Wednesday, August 23, 2017
Host of the flagship Citi Breakfast Show on Citi FM, Bernard Koku Avle on Tuesday August 22, 2017 “veered off” his usual radio tradition to tackle a fundamental problem that has eaten the minds of both urban and rural dwellers, when he was “provoked” by a tweet on social media just when the usual discussions with his panel were about starting.
Bernard spent all the 30 minutes by himself. Inasmuch as that “ranting” was unusual on the show, I wish such tweets come all time because it brings his years of experience and deep thinking on issues confronting Ghana and Africa to bear.
The tweet from the late American entrepreneur and motivational speaker Emmanuel James “Jim” Rohn was against the notion of applauding so-called big people in society for assuming big positions, but not what they are able to change with the position.
If you have followed the Citi Breakfast Show well, you will know that Bernard and his team members; Richard Dela Sky, Nana Ama Agyemang Asante and Kojo Akoto Boateng do not ascribe to the Ghanaian radio tradition of empanelling politicians every morning to “talk”. On Tuesday, Bernard would have picked one, two or three “striking” stories from the newspapers to discuss in between 7:30 and 8 am. He would have given his brief stunning remarks, make way for his panel members to intellectually discuss the issues, then goes for the Tech and Social Media Trends at 8 am. But no!
Tuesday’s version was completely, if you like, unique and thought-provoking, in the way he was carried away by the appendages of the tweet, “affirmation without discipline is the beginning of delusion”.
“Aloski” broke his Citi tradition and spent the first “serious” 30 minutes all to himself on the “position for fame” but not for systemic change philosophy.

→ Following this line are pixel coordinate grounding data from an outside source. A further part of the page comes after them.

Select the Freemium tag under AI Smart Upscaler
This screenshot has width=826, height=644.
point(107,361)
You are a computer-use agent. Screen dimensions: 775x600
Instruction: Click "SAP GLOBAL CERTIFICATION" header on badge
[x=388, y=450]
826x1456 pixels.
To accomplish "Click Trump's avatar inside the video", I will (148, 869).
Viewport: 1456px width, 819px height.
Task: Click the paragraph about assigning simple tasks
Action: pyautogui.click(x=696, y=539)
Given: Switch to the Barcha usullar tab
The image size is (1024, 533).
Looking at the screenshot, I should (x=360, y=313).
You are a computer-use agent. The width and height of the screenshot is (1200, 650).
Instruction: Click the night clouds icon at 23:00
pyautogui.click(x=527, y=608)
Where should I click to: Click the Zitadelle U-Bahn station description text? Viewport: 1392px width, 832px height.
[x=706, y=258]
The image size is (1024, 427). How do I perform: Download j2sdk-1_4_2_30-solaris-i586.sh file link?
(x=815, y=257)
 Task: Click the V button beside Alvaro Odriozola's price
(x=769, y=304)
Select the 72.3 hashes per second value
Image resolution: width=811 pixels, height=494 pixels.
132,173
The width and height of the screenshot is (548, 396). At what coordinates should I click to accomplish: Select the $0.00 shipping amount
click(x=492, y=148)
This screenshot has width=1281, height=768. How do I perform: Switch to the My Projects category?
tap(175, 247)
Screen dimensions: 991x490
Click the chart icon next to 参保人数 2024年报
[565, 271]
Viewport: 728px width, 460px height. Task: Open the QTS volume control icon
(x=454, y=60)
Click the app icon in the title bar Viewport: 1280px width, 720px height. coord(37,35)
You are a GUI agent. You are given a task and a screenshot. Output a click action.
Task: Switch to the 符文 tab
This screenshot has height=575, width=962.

Heerr, Bernard was on fire! He was throwing heavy punches so much so Kwadwo “Tikese” Akoto Boateng had to seek shelter behind Nana Ama and Sky, who were showing some “kakarika” bravery by some few interjections. Jeez! Bernard! Anyway! That’s just on a lighter note.
I am writing this piece, not to “worship” Bernard for his monologue but because he spoke about what the real problem with Ghana and Africa is; celebrating people for winning positions, [affirmation], but not for the systems in the country they could make better, [the missing discipline] which “is the beginning of delusion”, judging by our present development and institutional strength.
His “ranting” sought to correct that fundamental reasoning error; missing for long in our cultural and religious spheres of life, “that we must start assessing and later praise or reject leaders at every level by the enduring systems they build”, not for assuming big positions.